Perplexity on K.S. and AIDS and inflammation

 Discuss the issue of K.S. happening despite ART use


Kaposi sarcoma (KS) can and does occur in people living with HIV, even when they are on effective antiretroviral therapy (ART). While ART has dramatically reduced the incidence and severity of KS, several important points explain why KS still happens despite ART use:

Immune Reconstitution Inflammatory Syndrome (IRIS): Some individuals develop KS or see it worsen shortly after starting ART, in what is known as KS-IRIS. This is thought to be due to immune system recovery leading to a paradoxical inflammatory response, which can unmask or exacerbate KS—even when HIV viral load drops and CD4 counts begin to rise. Rapidly disseminated or aggressive KS has been reported in these cases, sometimes within months of starting ART.

Persistent Risk Despite Good Immune Recovery: Studies have documented cases of KS in patients who maintain undetectable HIV viral loads and normal CD4 counts for years. This includes long-term HIV survivors and older adults, suggesting additional risk factors like longstanding HIV infection, human herpesvirus 8 (HHV-8) co-infection, or immune aging may play a role.

Incomplete Immune Restoration: Some people, particularly those who start ART late (with very low CD4 counts), never fully regain normal immune function. This incomplete immune restoration keeps them at higher risk for KS, even with well-controlled HIV.

Clinical Predictors and Poor Outcomes: Factors such as the presence of nodular KS lesions at diagnosis, male sex, older age, and low or slowly rising CD4 counts while on ART are associated with worse KS outcomes. Not all patients experience KS regression after starting ART—about half may see no change or even progression, requiring additional treatment.

Regional Differences: In areas with high HHV-8 prevalence (for example, Southern Africa), the incidence of KS remains notable, even among those accessing ART, especially when immune recovery is delayed or inconsistent.

Aging HIV Population: As people living with HIV age and accumulate longer durations of co-infection with HHV-8, indolent but persistent KS is seen, even among well-controlled and adherent HIV patients who are otherwise healthy.
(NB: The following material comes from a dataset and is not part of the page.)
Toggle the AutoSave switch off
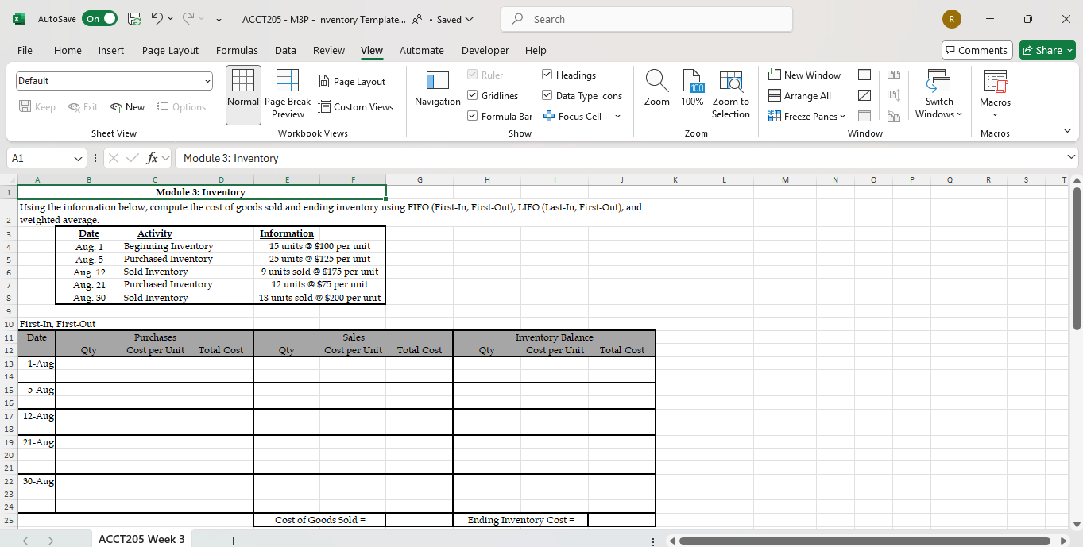 (x=99, y=19)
In summary, while effective ART has transformed the landscape of AIDS-related Kaposi sarcoma, cases still occur due to factors such as immune reconstitution (IRIS), incomplete immune recovery, HHV-8 co-infection, and possible effects of aging or long-term HIV. Ongoing vigilance and, when necessary, adjunctive treatments (e.g., chemotherapy) are required for those who develop KS despite ART.

Who has argued that K.S. is an inflammatory syndrome that is a spectrum?


Researchers have increasingly argued that Kaposi sarcoma (KS) is characterized by a spectrum of inflammatory syndromes. This view stems from several observations:

KS as part of an inflammatory spectrum: Reviews and articles note that Kaposi sarcoma is not just a cancer, but an “angioproliferative disorder” with significant inflammatory features—spindle cell proliferation, neoangiogenesis, edema, and inflammatory cytokine production are central to its pathology. The presence and role of inflammatory cytokines such as IL-6, tumor necrosis factor alpha, and interferon gamma are implicated in the development and progression of KS, particularly in HIV-infected persons. This inflammatory environment has led authors to describe KS as existing on a broad inflammatory spectrum rather than as a single, uniform disease.

KS, IRIS, and new syndromic designations: The phenomenon of KS-IRIS (Kaposi sarcoma – Immune Reconstitution Inflammatory Syndrome) after starting antiretroviral therapy strongly supports the idea of KS as an inflammatory syndrome. The occurrence of new or worsened KS lesions due to immune restoration is a clinical demonstration of KS’s inflammatory character.

KSHV Inflammatory Cytokine Syndrome (KICS): Recent literature names syndromes such as “Kaposi sarcoma-associated herpesvirus inflammatory cytokine syndrome” (KICS), in which KS, multicentric Castleman’s disease (MCD), and other KSHV-driven disorders are identified as part of an inflammatory disease spectrum with shared cytokine dysregulation and clinical overlap. Researchers such as Uldrick et al. and groups studying KICS point out that KS in these contexts demonstrates features typical of inflammatory syndromes, and that the boundaries between these related illnesses are blurred.

Textbook and review sources: Major reference works and medical reviews consistently emphasize the inflammatory biology underlying KS, noting that both neoplastic and inflammatory mechanisms drive the disease’s presentation and course.

In summary, many expert researchers—including those focusing on IRIS, KICS/KSHV-MCD syndromes, and KS pathogenesis—have argued that KS is best understood not as a discrete cancer, but as a spectrum of diseases with strong inflammatory drivers and significant immune and cytokine involvement.